Resenha livro #106 - “Várias Histórias” – Machado de Assis – Ed. Ática
Tenho em mãos este livro de contos de Machado de Assis. Na capa há uma
etiqueta com o meu nome completo e a inscrição “3MA3”, indicando que li estes
contos no 3ª colegial do ensino médio, quando tinha 16 anos. Mais de 10 anos se
passaram. Esperava uma reação diferente, mais “madura” talvez, a partir de uma
nova leitura, tanto tempo depois. Mas a sensação foi antes a de recordação do
prazer já obtido ao ler contos como A Cartomante ou a Causa Secreta. O fato é
que a literatura de Machado de Assis é bastante acessível (mesmo para um garoto
de 16 anos) e nem por isso o texto perde em profundidade, especialmente quando
se dedica às análises psicológicas. O poder de extração de sentido a partir de
fatos banais ademais é outro traço vivo da literatura de Machado de Assis.
O Mestre do Cosmo Velho foi genial no romance e no conto.

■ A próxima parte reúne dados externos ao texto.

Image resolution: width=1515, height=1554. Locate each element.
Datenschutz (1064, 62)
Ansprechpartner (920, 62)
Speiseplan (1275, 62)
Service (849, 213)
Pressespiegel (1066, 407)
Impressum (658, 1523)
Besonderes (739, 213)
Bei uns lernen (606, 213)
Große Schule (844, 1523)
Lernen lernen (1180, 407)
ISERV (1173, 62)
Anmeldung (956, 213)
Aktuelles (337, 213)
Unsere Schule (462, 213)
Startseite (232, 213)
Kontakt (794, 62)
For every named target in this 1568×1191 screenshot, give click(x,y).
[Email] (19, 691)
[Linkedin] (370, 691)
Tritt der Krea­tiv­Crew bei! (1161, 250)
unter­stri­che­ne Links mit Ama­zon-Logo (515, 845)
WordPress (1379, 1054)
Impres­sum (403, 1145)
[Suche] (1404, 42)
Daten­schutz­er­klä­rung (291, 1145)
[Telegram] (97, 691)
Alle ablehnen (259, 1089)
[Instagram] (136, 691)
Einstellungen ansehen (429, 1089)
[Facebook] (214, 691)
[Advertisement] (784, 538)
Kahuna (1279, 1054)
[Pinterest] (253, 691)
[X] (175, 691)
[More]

Acresce-se que esta coletânea de contos data de 1896, 7 anos depois, portanto
do seu magistral “Memórias Póstumas de Brás Cubas”. E, na verdade, a crítica
equipara as “Memórias” com as “Várias Histórias” na medida em que ambas
sinalizam um salto de qualidade a partir do qual é possível falar de um jovem
Machado de Assis e um Machado de Assis em sua fase de maturidade e plenitude
artística.
O que mudou?
Na primeira fase há romances como Ressurreição (1872), A Mão e a Luva
(1874) e Iaiá Garcia (1878). Já os contos da primeira fase são Contos
Fluminenses (1870), Histórias da Meia Noite (1873) ou Histórias sem data
(1884). Trata-se aqui do Machado da terceira fase do romantismo da literatura
nacional. Uma fase que na verdade já é
uma transição em direção ao realismo. Abandona-se o subjetivismo típico do
romantismo anterior, há menor atenção com relação à expressão sentimental
particular dos personagens e volta-se a uma perspectiva mais objetiva, no
sentido da análise social. Importante relacionar o condoreirismo (outra forma
de denominar esta nova fase da literatura) com mudanças importantes na vida
política e social do país: a decadência do segundo império, a urbanização
relacionada com a importação de novos valores culturais europeus, o advento da republica
e a abolição da escravatura.
“Várias Histórias” porém já expressa em sua totalidade as linhas
mestras do realismo Machadiano. O realismo é entendido por alguns como
expressão artística da pequena-burguesia que nas cidades aparecem na figura do
bacharel, do comerciante, do militar, do médico, do político e do advogado. Certamente,
figuras bastante presentes nas saborosas histórias de Machado de Assis. Em seus
contos, predomina a cidade do Rio de Janeiro, a corte e capital cultural do
país no séc. XIX. O realismo volta-se para à análise do cotidiano e os
romances, nesse sentido, de Machado de Assis ou Eça De Queiróz, revelam-se
documentos singulares para o historiador dos costumes e das ideias de fins do
séc. XIX. Em contraponto ao romantismo, abandona-se o idealismo em detrimento
de uma narração fiel (realista) das personagens. Evoca-se menos o tom emocional
e mais o tom da ironia que, em Machado, tem um sabor particular: a ironia
machadiana é frequentemente tragicômica, tem um pingo de alegria e um pingo de
melancolia.
Buscando mostrar a sociedade tal como ela se apresenta – sem a
idealização romântica – os temas realistas frequentemente incidem sobre a
vulnerabilidade do caráter, o adultério, a inveja, o egoísmo, o interesse
pecuniário e o triângulo amoroso. Se na tradição romântica ganha destaque a
figura de um herói infalível, no realismo engendra-se narrativas que criam
maior empatia no leitor, na medida em que a descrição do homem e das relações
sociais desde o ponto de vista objetivo – lançando luz sobre as hesitações, as
fraquezas e os erros humanos – criam maior identidade entre personagem e leitor.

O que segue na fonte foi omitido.